While there isn’t a single clunker in the entire collection, the standout, for my money, is “Shepherdess,” which is also, I must say, the one most in the Among the Missing vein. No truly gruesome situations here — just a drunken woman who falls rather comically out of a tree — and no supernatural elements. “Shepherdess” is simply about a youngish man, his mother who has just died, and a girlfriend whom he suspects is about to dump him: the old story of human bafflement and longing. Waiting in the hospital while his possibly-ex-girlfriend is getting treated after her fall, the story’s narrator speaks for nearly all of the significant characters in Stay Awake when he says: “I am not really sure how I am supposed to behave in this situation.”
The last story, “The Farm. The Gold.
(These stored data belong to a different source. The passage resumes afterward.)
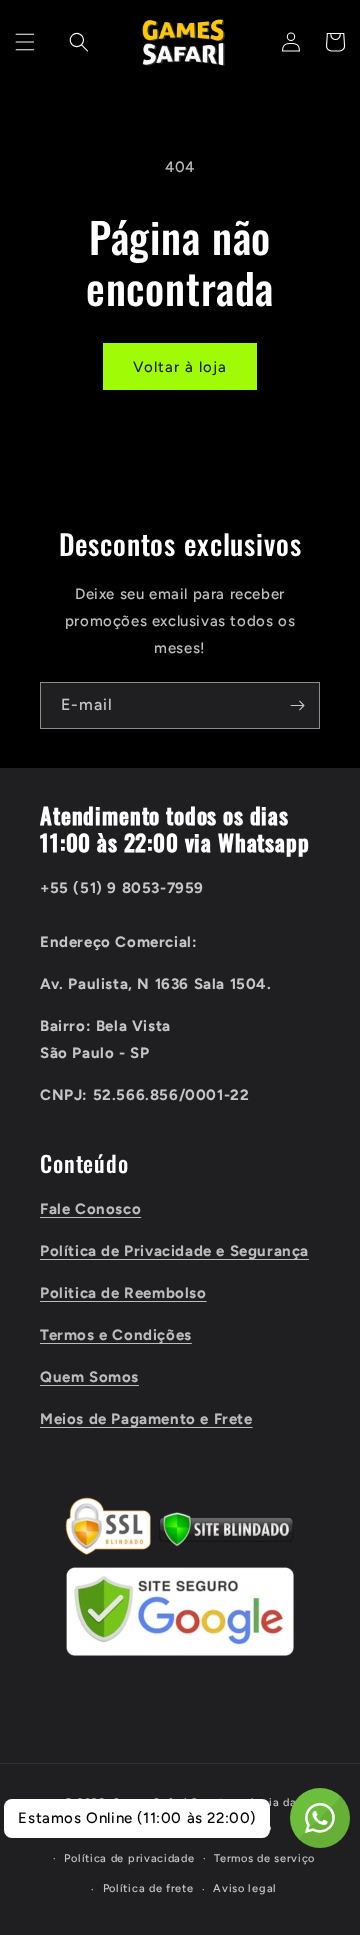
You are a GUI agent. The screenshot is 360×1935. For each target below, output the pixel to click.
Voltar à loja (180, 367)
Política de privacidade (129, 1858)
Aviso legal (245, 1888)
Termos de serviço (264, 1858)
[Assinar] (297, 705)
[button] (25, 42)
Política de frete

The Lily-White Hands” shows Chaon taking major risks with point of view and style, and bringing it off wonderfully. The narrator is dead, albeit only in an alternative universe, and the result is really freaking spooky. In the margin of my copy I scribbled, “I’m sorry I read this at night.” (Beside another story, I wrote: “No!! This is horrible — and very effective.”)
Chaon’s style is tone-perfect but hard to quote; there are no lyrical flights or riffs of obvious brilliance. It mixes brisk, sometimes even brutal, colloquialism with unobtrusively elevated language, and its power is contextual and cumulative. Easiest to cite are the more comic moments, as in the terrific opening to “Shepherdess”:
This girl I’ve been seeing falls out of a tree one June evening. She’s a little drunk — I bought a couple of bottles of hopefully decent Chardonnay from Trader Joe’s on my way over to her house — and now she’s a little drunk and a little belligerent. There is something about me that she doesn’t like, and we’ve been arguing obliquely all evening.
Can people ever change? Are our identities fixed in all the worst ways and fluid in all the worst ways, too? Chaon says: Unclear, and Yes and Yes. The take-away? Be Afraid. The truth is I didn’t just stop reading books like Audrey Rose so long ago because my taste improved. It was also because, the older I got, the more they scared the hell out of me. Scared me beyond pleasure and into real distress. Maybe, upon leaving the cocoon of family and childhood, I discovered that reality was more than enough to be frightened of. Dan Chaon knows that, too, and evokes just enough of the uncanny to bring me back to those old innocent genre thrills, while offering the lit-snob side of me the realism-based subtleties of language and character that I need like bread and water.